Isolation of extracellular vesicles from blood plasma by ultracentrifugation.
1. Draw blood into 7.5 mL EDTA tubes.
2. Separate plasma by centrifugation at 1300×g for 15 minutes at room temperature.
3. Remove cell debris from plasma by serial centrifugation at 1000, 2000, and 3000×g for 15 minutes at 4 °C.
4. Use a 2.5 ml syringe (needle dimension 0,9 mm x 25 mm) to transfer 1.5 mL of fresh plasma into a Quick-Seal ultra-clear centrifuge tube and fill up with PBS filtered with a 0.10 μm pore size polyether sulfone filter (StericupRVP, Merck Millipore; Burlington, MA, USA). (Figure 1)

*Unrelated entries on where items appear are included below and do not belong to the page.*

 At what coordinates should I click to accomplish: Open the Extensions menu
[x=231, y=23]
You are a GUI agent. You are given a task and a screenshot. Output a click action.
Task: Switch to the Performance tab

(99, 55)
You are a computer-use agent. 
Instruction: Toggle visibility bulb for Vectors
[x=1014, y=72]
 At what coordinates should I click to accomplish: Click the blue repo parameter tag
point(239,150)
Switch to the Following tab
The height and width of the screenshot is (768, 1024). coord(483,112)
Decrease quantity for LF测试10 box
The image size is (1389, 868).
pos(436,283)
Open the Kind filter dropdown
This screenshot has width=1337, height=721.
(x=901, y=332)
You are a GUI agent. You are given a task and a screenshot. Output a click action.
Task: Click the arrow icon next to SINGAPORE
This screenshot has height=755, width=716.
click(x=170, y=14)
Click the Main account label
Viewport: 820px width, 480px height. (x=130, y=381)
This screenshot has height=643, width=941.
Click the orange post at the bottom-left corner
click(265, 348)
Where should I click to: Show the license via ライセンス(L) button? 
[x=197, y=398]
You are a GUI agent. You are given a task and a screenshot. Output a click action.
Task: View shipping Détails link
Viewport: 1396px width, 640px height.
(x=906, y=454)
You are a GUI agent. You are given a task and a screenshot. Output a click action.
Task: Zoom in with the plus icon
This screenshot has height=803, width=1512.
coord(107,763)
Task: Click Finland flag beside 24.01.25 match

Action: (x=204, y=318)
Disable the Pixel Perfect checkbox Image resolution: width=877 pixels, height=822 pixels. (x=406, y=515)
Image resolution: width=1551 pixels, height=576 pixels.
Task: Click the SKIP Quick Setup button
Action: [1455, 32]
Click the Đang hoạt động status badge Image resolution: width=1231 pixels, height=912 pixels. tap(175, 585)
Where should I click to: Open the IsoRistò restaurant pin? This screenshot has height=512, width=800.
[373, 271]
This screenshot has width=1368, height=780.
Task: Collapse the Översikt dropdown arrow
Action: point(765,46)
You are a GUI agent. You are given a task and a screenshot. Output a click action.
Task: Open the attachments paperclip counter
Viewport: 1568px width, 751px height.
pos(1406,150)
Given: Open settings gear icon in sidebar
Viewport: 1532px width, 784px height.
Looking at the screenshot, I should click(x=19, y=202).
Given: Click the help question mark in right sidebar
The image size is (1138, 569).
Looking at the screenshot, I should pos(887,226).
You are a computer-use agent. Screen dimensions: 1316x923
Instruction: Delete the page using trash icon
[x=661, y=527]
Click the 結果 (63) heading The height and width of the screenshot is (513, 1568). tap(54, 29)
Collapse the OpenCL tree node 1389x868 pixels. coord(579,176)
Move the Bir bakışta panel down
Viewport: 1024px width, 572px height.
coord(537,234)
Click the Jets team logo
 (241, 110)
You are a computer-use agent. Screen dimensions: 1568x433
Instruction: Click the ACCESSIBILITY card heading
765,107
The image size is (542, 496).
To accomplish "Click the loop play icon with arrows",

5. Seal tube using the cordless tube topper (Beckman Coulter).
6. Ultracentrifuge sample at 110,000×g for 75 minutes at 4 °C on Optima Max-XP Ultracentrifuge, equipped with a MLA-55 rotor (Beckman Coulter).
7. Discard the supernatant using a 10 ml syringe (needle dimension 0.9 mm x 25 mm).
8. Dry the wall of the tube using a sterile cotton swab.
9. Resuspend EVs-rich pellet in 500 µL of 0.10 μm triple-filtered PBS with 0.10-μm pore-size filter.
Nanosight NS300 method
1. Use 100μL of PBS-resuspended EVs for NTA analysis.
2. Bring to a 400μL volume using 0.10 μm triple-filtered PBS.
3. Use 1mL insulin syringe to carry the sample on the syringe pump.
4. Set syringe pump at infusion rate 30 to have the same constant flow for
5. The acquisition for each sample is performed at camera level 13. Five 30-s recordings for each sample (Supplementary FIle).
6. Check the analysis setting before going on with the batch process. The number of particles per frame must be 20–120. Set detection threshold to have < 5 not valid track per frame. The ratio between total particles track and valid track must be < 5.
7. Collected data are analyzed with NTA software (Malvern Panalytical Ltd.), which provided high-resolution particle-size distribution profiles as well as measurements of the EVs concentration.
Statistical method to analyze data from Nanosight
To compare EVs concentration for each size in different groups (i.e. cases vs controls) we apply generalized multivariable linear models, using the appropriate logit link function. We estimate adjusted EV mean concentration or EV geometric mean concentration as appropriate. For each size, from 30nm to 700nm, we compare the EV mean differences between groups. Due to the high number of comparisons, we apply a multiple comparison method based on Benjamini-Hochberg False Discovery Rate (FDR) to calculate the FDR P-value. Results are reported as a series graph for EV mean concentrations of each size by group and vertical bar charts to represent the size-specific p-values obtained comparing groups. For all the graphs, X-axis is the size of EVs. In Figure 2 we report an example of this analysis.